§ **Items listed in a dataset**
========================

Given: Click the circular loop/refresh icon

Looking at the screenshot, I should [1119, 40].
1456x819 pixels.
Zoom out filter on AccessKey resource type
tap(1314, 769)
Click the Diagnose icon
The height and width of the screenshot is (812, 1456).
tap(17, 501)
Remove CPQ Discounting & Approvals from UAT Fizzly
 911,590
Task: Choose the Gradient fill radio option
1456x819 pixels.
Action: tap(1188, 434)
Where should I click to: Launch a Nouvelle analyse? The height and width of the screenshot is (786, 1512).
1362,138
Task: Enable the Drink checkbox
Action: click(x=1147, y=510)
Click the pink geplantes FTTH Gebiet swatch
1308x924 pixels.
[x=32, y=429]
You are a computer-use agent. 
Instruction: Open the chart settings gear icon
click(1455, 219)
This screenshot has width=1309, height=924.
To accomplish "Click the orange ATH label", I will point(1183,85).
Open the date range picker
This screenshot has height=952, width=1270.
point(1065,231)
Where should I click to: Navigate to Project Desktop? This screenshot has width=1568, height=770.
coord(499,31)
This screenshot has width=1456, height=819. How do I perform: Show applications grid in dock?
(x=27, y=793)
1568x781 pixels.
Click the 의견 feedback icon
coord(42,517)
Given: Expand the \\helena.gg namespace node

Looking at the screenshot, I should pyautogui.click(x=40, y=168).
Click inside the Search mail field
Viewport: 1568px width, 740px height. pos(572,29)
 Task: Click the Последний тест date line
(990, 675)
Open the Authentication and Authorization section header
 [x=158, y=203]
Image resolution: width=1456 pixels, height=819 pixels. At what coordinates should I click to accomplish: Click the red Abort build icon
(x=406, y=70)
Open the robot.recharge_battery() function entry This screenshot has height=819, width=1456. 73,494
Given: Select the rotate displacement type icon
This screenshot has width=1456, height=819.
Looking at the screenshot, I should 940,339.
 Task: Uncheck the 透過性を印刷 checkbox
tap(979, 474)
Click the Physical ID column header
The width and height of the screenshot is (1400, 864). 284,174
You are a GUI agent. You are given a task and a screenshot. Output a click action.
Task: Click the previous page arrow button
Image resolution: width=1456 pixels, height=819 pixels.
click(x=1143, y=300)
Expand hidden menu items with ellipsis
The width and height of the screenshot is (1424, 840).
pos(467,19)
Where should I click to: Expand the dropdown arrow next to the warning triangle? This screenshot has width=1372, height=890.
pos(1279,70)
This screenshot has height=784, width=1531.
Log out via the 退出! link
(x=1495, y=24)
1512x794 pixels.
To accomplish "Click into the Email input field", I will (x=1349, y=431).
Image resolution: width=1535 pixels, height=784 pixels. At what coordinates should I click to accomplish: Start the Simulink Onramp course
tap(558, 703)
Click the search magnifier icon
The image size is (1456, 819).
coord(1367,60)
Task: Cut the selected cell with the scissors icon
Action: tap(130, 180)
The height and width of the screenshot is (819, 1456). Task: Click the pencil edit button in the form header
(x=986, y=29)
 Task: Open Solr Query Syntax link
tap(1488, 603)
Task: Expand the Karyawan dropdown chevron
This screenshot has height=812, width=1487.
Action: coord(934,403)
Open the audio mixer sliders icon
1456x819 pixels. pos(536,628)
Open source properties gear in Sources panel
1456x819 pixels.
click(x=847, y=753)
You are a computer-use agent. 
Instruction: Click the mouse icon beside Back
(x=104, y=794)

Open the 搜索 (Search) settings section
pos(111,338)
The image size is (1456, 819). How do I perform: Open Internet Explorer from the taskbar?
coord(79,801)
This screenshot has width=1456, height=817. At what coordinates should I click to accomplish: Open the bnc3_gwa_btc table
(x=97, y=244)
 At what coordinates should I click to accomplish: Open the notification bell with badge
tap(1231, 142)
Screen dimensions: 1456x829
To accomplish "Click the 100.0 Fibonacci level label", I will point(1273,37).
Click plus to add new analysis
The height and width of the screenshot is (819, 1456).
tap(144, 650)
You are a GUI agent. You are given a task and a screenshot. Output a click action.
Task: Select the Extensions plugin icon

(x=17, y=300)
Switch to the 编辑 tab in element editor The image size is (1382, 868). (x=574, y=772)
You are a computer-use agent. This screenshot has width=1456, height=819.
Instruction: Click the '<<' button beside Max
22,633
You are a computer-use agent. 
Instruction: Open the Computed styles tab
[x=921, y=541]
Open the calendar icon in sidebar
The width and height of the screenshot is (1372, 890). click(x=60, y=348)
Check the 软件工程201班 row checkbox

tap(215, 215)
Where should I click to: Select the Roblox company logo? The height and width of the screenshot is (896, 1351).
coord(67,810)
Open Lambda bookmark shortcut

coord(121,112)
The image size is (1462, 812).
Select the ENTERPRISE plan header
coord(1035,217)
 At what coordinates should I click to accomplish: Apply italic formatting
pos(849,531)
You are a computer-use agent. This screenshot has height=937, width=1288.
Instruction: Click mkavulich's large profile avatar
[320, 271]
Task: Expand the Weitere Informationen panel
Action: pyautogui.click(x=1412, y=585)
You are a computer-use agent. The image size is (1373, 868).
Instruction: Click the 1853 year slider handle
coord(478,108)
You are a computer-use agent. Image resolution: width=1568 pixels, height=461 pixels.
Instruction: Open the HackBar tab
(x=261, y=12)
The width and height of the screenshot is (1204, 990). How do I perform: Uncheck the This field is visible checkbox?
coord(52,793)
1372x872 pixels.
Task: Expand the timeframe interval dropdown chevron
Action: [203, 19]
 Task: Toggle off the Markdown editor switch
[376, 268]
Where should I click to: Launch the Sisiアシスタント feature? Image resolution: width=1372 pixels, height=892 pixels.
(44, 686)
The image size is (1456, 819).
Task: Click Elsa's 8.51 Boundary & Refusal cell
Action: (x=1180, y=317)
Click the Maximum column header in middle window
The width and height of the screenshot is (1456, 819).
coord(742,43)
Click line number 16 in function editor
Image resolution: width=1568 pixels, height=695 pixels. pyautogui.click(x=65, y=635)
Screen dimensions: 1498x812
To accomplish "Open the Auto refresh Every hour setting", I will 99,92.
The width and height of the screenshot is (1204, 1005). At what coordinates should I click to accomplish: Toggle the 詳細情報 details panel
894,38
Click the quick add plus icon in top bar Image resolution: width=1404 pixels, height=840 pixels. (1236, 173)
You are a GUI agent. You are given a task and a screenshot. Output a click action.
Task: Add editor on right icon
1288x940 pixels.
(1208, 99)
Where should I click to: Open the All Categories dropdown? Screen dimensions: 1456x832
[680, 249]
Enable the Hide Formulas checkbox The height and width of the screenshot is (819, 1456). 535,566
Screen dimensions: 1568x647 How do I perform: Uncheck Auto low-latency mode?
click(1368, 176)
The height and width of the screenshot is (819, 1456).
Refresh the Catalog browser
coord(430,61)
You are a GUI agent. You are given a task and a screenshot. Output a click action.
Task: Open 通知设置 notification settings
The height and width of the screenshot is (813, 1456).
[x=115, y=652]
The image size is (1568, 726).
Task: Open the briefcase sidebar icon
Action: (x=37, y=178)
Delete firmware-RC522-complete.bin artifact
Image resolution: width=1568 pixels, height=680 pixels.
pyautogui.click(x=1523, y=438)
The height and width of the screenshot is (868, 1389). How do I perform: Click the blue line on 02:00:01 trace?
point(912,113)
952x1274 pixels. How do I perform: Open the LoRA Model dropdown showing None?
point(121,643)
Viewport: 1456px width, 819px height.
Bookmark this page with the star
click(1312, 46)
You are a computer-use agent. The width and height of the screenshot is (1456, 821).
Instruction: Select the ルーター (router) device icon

========================

§ **YOUR GOAL**
Your reply must contain exactly the lines from the first line of the data through the line holding "Task: Choose the Gradient fill radio option", and nothing more.

§ **RESPONSE AREA**
Given: Click the circular loop/refresh icon

Looking at the screenshot, I should [1119, 40].
1456x819 pixels.
Zoom out filter on AccessKey resource type
tap(1314, 769)
Click the Diagnose icon
The height and width of the screenshot is (812, 1456).
tap(17, 501)
Remove CPQ Discounting & Approvals from UAT Fizzly
 911,590
Task: Choose the Gradient fill radio option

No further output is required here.